Mrs. Leonard pushed the paper back in front of her.

He’s here.

Janis thrust herself up. The coffee mug tottered on the tabletop. She hadn’t heard the rumble of the garage door, but it wasn’t the door to the garage that was opening. It was the front door.

Footsteps landed in the hallway.

Janis spun to where Scott’s glasses were just fading into the darkness of the shed, the door closing behind him. And then she looked down at Mrs. Leonard. The deaf woman stared back at her, her face taut.

Wait a minute. How could
she
have heard? Unless—

“In here!” Mrs. Leonard called clearly.

It took another second for the full horror to dawn on Janis: Mrs. Leonard had been killing time, too.

* * *

Scott snapped on his flashlight and swung it around the shed, the stress of the lock-picking exercise still gripping his neck. Janis had expressed doubts about the things she perceived in her astral state, but the inside of the shed was how she’d described it—to the letter: shelves, old woodcutting implements, gloves. The space felt as claustrophobic as she’d described it, too. He ran his beam along the solid frame, then down to the pile of kindling.

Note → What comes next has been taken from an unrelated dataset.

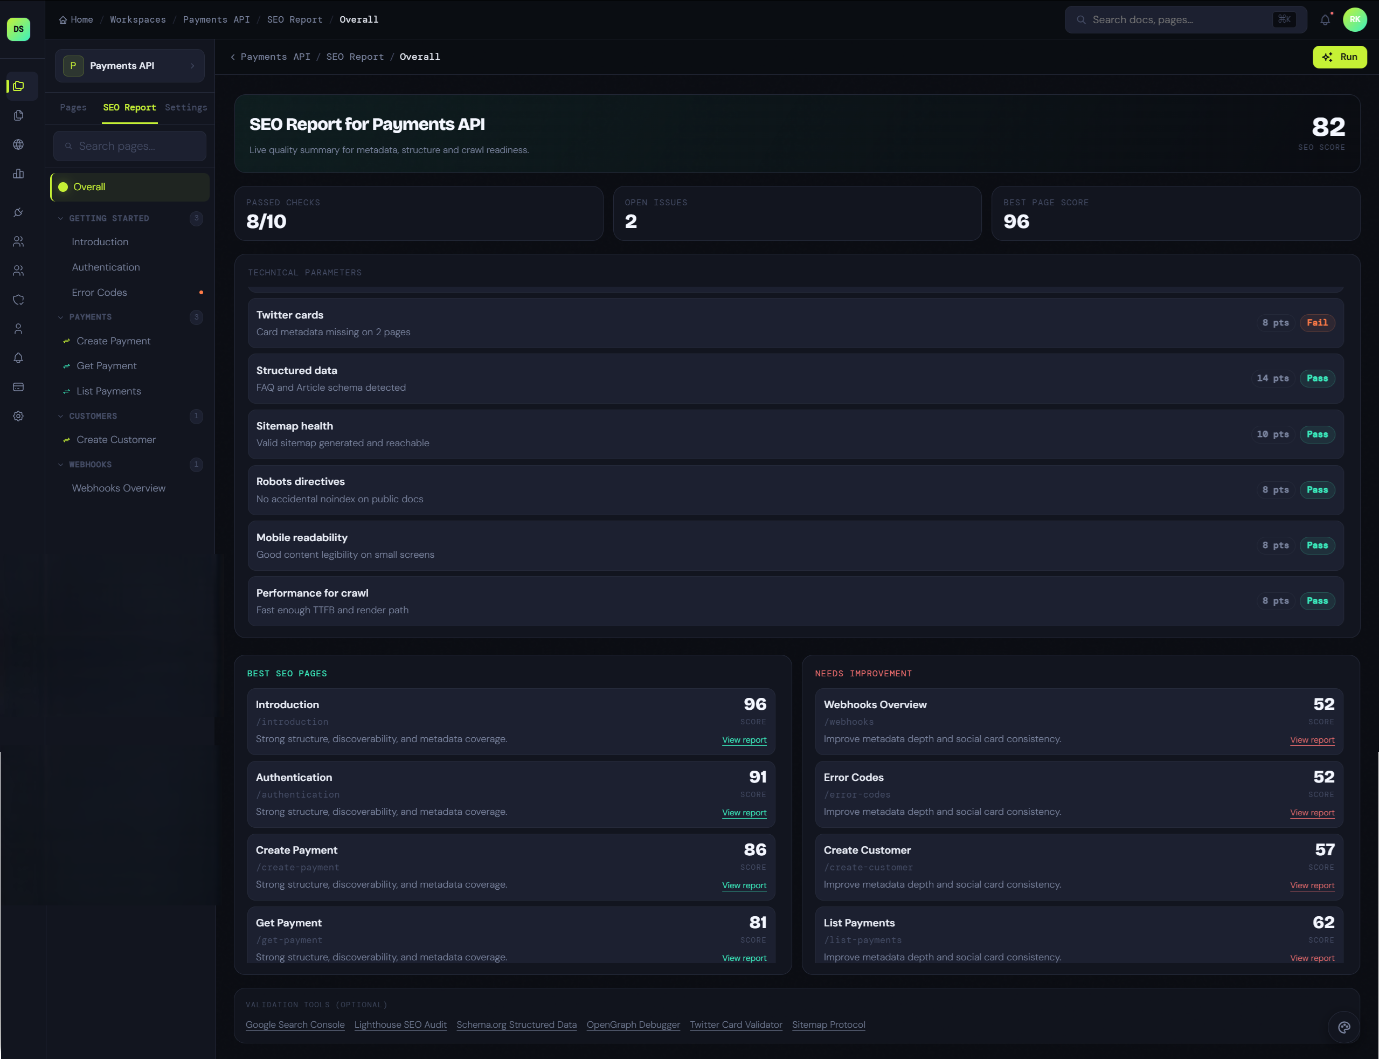
Task: Open the analytics bar chart sidebar icon
Action: tap(19, 174)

Clamping the end of the camping flashlight between his teeth, Scott stooped and began moving the kindling to the shelves.

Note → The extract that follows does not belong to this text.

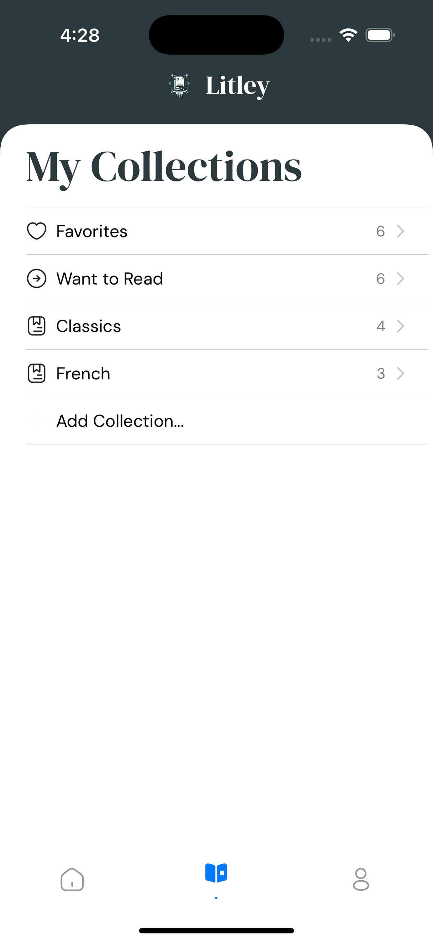Open the Classics collection label

[x=88, y=326]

The wounds on his palms stung as he worked, but Scott couldn’t stop to brush away the flecks of bark. Outside, his race had been against Mrs. Leonard returning inside the house and seeing him. Now, safely inside the shed, his race was against Mr. Leonard returning home in the next thirty minutes, give or take. He considered donning the gloves, but they looked stiff with age and would probably make his hands hurt worse. Plus, who knew what lived inside them?

At last, Scott pried the plywood board up with his fingers and shook away the final layer of kindling. A few roaches scrambled away. He set the board against the door, took his flashlight from his mouth, and shone it down.